How to Act is staged and performed as if you are attending a masterclass in acting; from the lead actor greeting you personally when you arrive, to his apologies when emotions tighten onstage, you are left unsure if you have come to the right show or not. The way that it blends this with the history of Nigeria and the plot that unfolds between the characters is seamless.
In the first half, the play focuses on stripping away all the frivolity from modern theatre and reducing acting to its most fundamental roots. It takes us back to the tradition of the Greek tragedians and reminds us that in ancient times theatre did not need special effects or any of the paraphernalia that surrounds modern performance in film and theatre. It is the spirit of the rawest forms of drama that this performance embodies. By drawing attention to the importance of acting that truly embodies and ‘feels’ what it is portraying, we can then truly appreciate the raw energy of the performance as it progresses.

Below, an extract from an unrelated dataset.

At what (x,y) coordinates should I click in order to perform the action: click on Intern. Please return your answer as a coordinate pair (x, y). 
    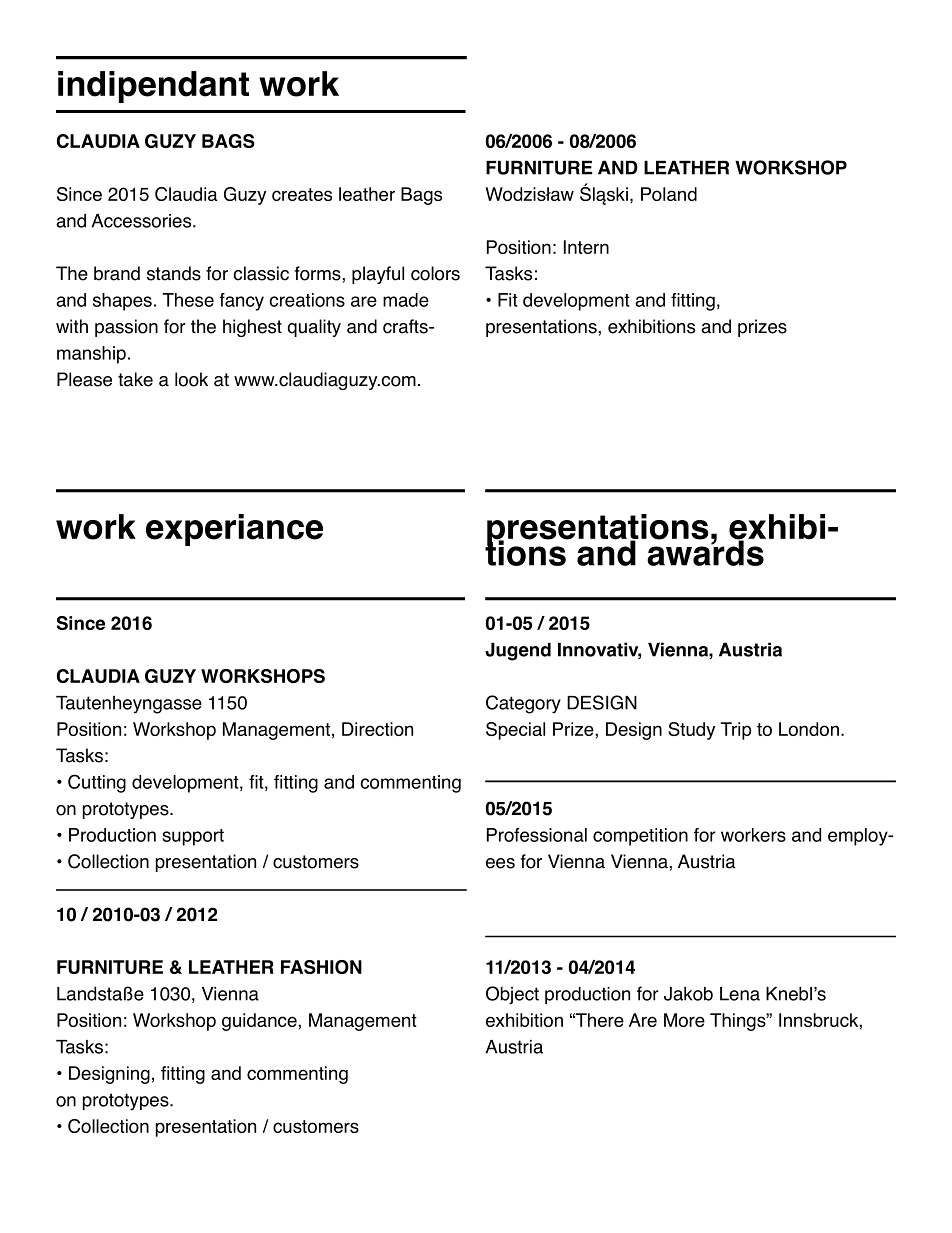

The performance does not play by any rulebook, therefore defining it seems superfluous. It breaks down the fourth wall to the extent that Antony (the teacher) borrows the shoes of the audience to create a circle on stage. This circle is then used to represent everything from a kitchen table to Nigeria. The simplicity of this design makes the power of the play incredibly poignant and mesmerising.
During the performance (or masterclass) the lead female actress ‘Promise’ introduces herself as the lead participant in the class. Through Antony’s acting exercises we learn more and more of the character’s history, which centres ingeniously around the West’s history with Nigeria, regarding the exploitation by the oil companies of the West, such as Shell. Promise is from Nigeria and expresses remembrances of her life as a small child and the memories of her mother, recreating them for the teacher in the class, so that we can see them too. Antony similarly shares his remembrances of Nigeria, revelling in the local culture and his condescending appreciation of the women. In an intensely thought provoking way the play turns the mirror on the truth of this situation from the white privileged version that we in this country are all too attuned to. We are truly taught a lesson in understanding and empathy, and made to see our own condescension and superiority, as difficult as it is to accept, especially from the ‘liberal’ standpoint that Antony represents. As we are shown the flipside of this man’s journey to Nigeria from the perspective of Promise, we learn that the women that Antony had watched dancing were forced to be there by their poverty, and that Antony’s ‘appreciation’ of them is nothing more than exploitation, just as the oil companies had exploited their country.
The play does seem somewhat like a Greek tragedy, with the Hamartia of Antony and a real climax at the end leading to catharsis for the audience, who see a man brought low by those he inflicted suffering on. How To Act is a cutting-edge post-modern performance that will have you transfixed to the stage.